Quant à l’euro, dont l’appréciation commençait à inquiéter des pays comme la France et l’Italie, il est tombé peu après l’annonce à son plus bas niveau depuis mi-septembre face au dollar, même si M. Draghi a affirmé que l’euro fort n’avait joué « aucun rôle » dans la décision de baisser le taux directeur.
« Nous n’avons pas atteint encore les limites » de notre action, a rétorqué M. Draghi, soulignant que la BCE pouvait encore baisser ses taux et disposait d’un large éventail d’instruments dans son « artillerie ». Le conseil des gouverneurs pourrait ainsi décider de réduire sous 0 % son taux de dépôt auquel les banques placent de l’argent chez elles pour 24 heures. Un pas qu’il hésite à franchir depuis des mois. « Nous sommes techniquement prêts », a répété M. Draghi. Un éventuel prêt à long terme aux banques de la région, à l’image des deux accordés fin 2011 et début 2012, pourrait également être à l’ordre du jour. Pour le moment, la BCE s’est contentée d’allonger d’un an, jusqu’à mi-2015, ses allocations illimitées et à taux fixe de liquidités à une semaine, un mois et trois mois.

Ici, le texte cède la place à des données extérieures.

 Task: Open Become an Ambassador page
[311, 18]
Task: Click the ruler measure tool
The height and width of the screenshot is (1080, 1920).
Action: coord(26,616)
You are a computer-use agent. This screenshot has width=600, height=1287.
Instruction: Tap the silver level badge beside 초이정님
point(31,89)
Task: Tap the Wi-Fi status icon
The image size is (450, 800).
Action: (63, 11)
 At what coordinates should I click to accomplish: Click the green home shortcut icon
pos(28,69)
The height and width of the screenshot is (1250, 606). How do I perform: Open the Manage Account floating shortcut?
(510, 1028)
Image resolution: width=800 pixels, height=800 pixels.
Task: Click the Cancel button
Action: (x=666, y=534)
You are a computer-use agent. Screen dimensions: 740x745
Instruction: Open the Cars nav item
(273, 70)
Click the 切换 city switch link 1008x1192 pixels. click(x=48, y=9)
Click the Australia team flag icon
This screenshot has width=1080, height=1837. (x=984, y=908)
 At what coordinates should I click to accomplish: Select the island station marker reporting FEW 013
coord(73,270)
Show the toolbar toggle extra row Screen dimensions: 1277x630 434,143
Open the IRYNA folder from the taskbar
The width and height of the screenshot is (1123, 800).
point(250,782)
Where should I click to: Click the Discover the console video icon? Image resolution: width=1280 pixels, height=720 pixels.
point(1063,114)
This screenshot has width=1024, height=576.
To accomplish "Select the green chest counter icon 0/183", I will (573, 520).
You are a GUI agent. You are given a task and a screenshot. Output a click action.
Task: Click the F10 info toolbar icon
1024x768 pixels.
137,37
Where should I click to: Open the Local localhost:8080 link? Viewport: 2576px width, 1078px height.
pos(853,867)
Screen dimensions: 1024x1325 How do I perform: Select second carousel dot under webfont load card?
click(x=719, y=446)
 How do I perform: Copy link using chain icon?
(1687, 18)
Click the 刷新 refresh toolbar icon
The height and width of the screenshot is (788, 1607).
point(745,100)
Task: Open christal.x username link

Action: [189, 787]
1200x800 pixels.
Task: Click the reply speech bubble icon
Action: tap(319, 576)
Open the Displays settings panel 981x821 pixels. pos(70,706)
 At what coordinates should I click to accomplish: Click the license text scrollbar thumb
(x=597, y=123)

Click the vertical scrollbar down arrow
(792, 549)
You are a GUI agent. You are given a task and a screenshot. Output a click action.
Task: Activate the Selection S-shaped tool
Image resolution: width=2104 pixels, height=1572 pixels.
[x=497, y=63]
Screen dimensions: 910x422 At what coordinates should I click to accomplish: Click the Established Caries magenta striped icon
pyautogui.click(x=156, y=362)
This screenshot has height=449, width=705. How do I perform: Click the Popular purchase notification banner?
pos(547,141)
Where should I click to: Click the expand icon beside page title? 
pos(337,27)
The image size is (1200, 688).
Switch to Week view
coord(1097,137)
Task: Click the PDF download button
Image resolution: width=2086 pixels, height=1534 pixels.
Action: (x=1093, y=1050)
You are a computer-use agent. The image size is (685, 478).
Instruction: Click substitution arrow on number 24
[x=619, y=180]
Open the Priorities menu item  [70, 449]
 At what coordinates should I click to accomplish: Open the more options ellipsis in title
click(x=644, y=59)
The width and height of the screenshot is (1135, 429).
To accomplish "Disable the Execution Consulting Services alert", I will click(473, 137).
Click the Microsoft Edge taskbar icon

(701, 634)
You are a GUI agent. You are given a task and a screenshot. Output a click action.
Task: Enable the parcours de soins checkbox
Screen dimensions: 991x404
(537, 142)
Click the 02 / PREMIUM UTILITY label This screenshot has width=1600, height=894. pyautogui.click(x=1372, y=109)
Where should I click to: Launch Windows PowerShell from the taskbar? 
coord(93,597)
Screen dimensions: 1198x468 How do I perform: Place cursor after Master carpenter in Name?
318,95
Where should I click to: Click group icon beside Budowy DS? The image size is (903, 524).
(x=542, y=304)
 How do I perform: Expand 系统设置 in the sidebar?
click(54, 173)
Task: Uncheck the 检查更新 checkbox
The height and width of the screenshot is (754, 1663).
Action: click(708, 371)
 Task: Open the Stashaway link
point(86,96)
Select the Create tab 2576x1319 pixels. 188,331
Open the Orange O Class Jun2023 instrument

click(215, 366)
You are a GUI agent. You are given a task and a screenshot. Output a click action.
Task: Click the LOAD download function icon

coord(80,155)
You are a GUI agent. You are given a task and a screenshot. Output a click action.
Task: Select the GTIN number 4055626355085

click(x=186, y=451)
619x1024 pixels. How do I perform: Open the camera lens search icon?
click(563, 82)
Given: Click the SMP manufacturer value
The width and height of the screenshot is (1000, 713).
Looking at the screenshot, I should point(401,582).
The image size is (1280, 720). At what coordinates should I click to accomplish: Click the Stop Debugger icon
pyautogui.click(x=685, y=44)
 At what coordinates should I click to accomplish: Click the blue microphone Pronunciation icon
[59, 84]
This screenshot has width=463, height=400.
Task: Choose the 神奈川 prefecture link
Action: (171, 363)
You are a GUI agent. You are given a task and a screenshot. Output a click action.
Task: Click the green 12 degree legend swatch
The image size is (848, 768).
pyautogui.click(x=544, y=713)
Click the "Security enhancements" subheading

Les banques allemandes critiques
Le secteur financier allemand a critiqué cette baisse des taux d’intérêt, dont il estime qu’elle ne fera rien pour l’économie mais pénalisera les épargnants allemands. « Les effets sur la conjoncture de la baisse annoncée aujourd’hui devraient être minimes », a commenté dans un communiqué le président de la Fédération des banques privées du pays, Michael Kemmer. En revanche, « les risques liés à une politique de taux bas augmentent à moyen et long terme », argue-t-il.
Du côté des puissantes caisses d’épargne, le ton est encore plus alarmiste. La baisse par la BCE de son principal taux directeur à 0,25 % n’était « pas nécessaire » et est « le mauvais signal », critique le président de leur fédération, Georg Fahrenschon. La mesure « n’aura pas d’effets sur l’économie réelle » mais « va décourager (les épargnants) d’investir dans la prévention vieillesse, et ce dans une société vieillissante ».
L’Allemagne, à l’économie bien portante, n’a rien à gagner d’une baisse des taux censée stimuler la machine économique et prévenir l’érosion de l’inflation. Au contraire, le danger d’un emballement des prix en Allemagne, notamment dans le secteur immobilier, est souvent dénoncé, même s’il ne s’est pas matérialisé jusqu’à présent.